━━ Text passage ━━

Authority in Rome
The exercise of authority in Rome – at least during much of the Republic – things changed under the Principate and the Empire – was based, as were morals and religion upon the mos maiorum, the laws of the elder, and Roman society was very much a mirror image of its core, the family.
The family – which rather should be translated as “household” in the sense of an economic unit than referring to blood relatives only – was almost dictatorially headed by the pater familias, while the relations outside of the family were guided by the principles of patron (patronus) and client (cliens).
It surprises little that these two elements were largely mirrored within the legal concepts of civil and military authority.
The concept of potestas was applied, as we would say, in matters of the private law, within the family as the Patria potestas, and in civil law the power, or perhaps better the jurisdiction and responsibility, of a magistrate to promulgate the laws and arrange the workings of the state, i.e. rather an expression of socially recognized power than an executive function.
Auctoritas, however, was different in nature, not a matter of the law but a measure of the prestige a man (or, in Imperial times, a woman) enjoyed within the Roman society. Politically, it expressed itself predominantly in the Senate, in the auctoritas of the Princeps Senatus, the censors, and other outstanding personalities. (1) It was, naturally, a matter of charisma.
Imperium was a more serious matter. It was the legally prescribed formal power of command a citizen held over a civil or military entity – a military unit, a province, territory, campaign or special command (e.g. Pompey against the Cilician pirates in 67-66 BC). Imperium was held by the curule aedile, the praetor, the consul, the magister equitum, and the dictator, and such promagistrates (propraetors and proconsuls) which were appointed annually for the government of provinces.
Imperium was bestowed by a legal act of the Senate and originally limited to one year with the exception of the dictator’s term of six months and the rare imperium maius which could last as long as the underlying mandate. In the last century of the Republic, these rules were commonly broken – Marius‘ seven consulships, Caesar‘s five-year term in Gallia and his and Sulla‘s dictatorships. The emperors’ Imperium, naturally, ran for a lifetime.
Imperium sometimes included – at least for a dictator, or later the emperor – the power to command the death penalty for offenders (although various laws limited the death penalty for Romans citizens, which, however, tended to work better for the rich and famous than for the poor sods of Subura and the bottom of Esquilina, the two tribes reserved for the majority of the plebs).
Imperium was limited to geographical borders – see the praetor peregrinus outside of Rome but not inside; imperium over provinces ended on its borders. That is why Caesar crossing the Rubicon as the border river f Gallia cisalpina was technically high treason and was taken as the declaration of civil war.
The outside symbol of imperium was the prominence of lictors, guards accompanying the holder of office:
- Curule aedile (aedilis curulis) – 2 lictors
- Since a plebeian aedile (aedilis plebis) did not own imperium, he was not escorted by lictors.

━━━
━━ Supplied material ━━

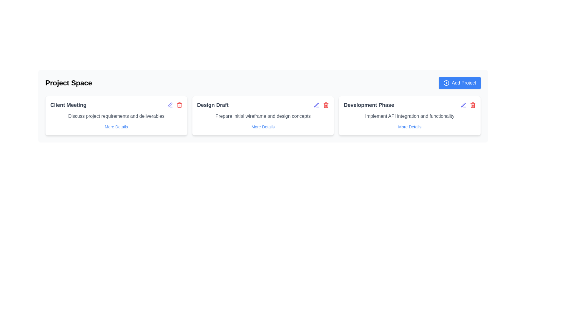 The width and height of the screenshot is (565, 318). I want to click on the 'More Details' hyperlink styled in blue with an underline, located in the bottom-right corner of the 'Development Phase' card, below the description 'Implement API integration and functionality', so click(410, 127).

━━━

Carry on the passage on authority in Rome, starting right after its last sentence. The listing comes from a source unrelated to the passage on authority in Rome.

- Magister equitum (the dictator‘s deputy) – 6 lictors
- Praetor – 6 lictors (2 lictors within the pomerium)
- Consul – 12 lictors each
- Dictator – 24 lictors outside the Pomerium and 12 inside; starting from the dictatorship of Lucius Sulla the latter rule was ignored.
- Because the dictator could enact capital punishment within Rome as well as without, his lictors did not remove the axes from their fasces within the pomerium. (see Wikipedia)
Since many magistrates held Imperium, the question of overruling was a constant practical matter. Commonly it worked by seniority – an aedile could be overruled by a praetor, the praetor by the consul and so forth. Colleagues could overrule each other, i.e. veto – and frequently did, except for the dictator, whose orders were above the law and not subject to subsequent judicial proceedings.
In special cases – see Pompey above – the Senate could give out imperium maius (“greater”) to an official, usually for a closely defined task (dictators held it by definition). This proved such a desirable and effective method of office that it was quickly appropriated by the emperors and became their hallmark.
Tiberius and Gaius Gracchus, the two famous tribunes, by Eugene Guillaume
The last and rather different form of a command – being entirely a negative power – was the famous “Intercessio!” – ‘I step in!’, by which any Tribune of the Plebs (of which they were usually ten) could veto discussions, commands, trials and even laws. This being a most practical way of interference, every bigwig of the late republic – Marius, Sulla, Pompey, Caesar and the like – made sure they always had one or two tame tribunes on their payroll which they could use for political sabotage.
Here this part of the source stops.